When you reach the line containing "This screenshot has height=366, width=650." in the records below, start copying exactly, and stop once you have copied the line containing "Tap the attachment paperclip icon".

Data supplied →
↓

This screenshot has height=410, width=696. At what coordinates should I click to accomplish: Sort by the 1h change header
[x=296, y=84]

↑
↓

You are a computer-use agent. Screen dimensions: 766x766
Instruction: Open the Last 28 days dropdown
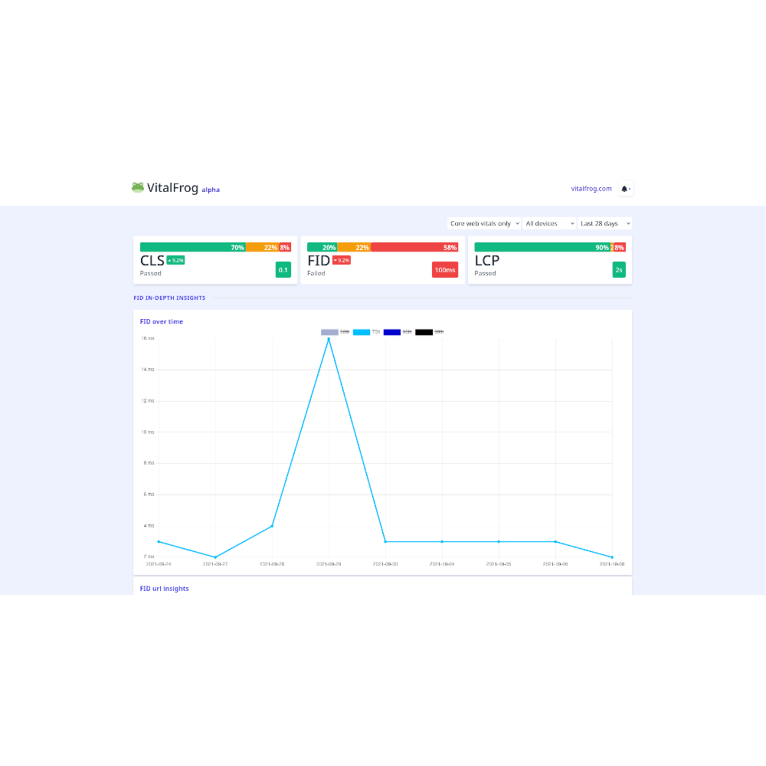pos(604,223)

↑
↓

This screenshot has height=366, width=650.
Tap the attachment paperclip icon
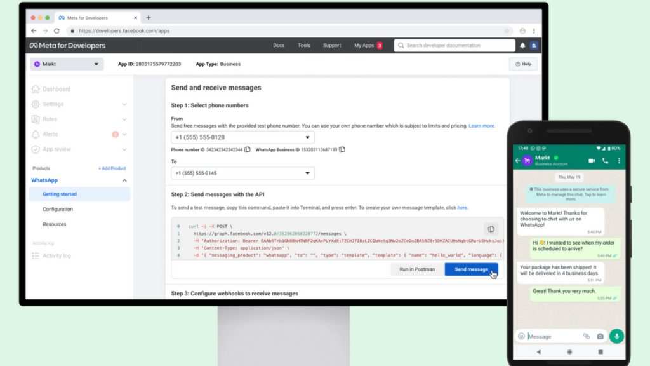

↑

Reply to the exercise →
This screenshot has height=366, width=650.
Tap the attachment paperclip icon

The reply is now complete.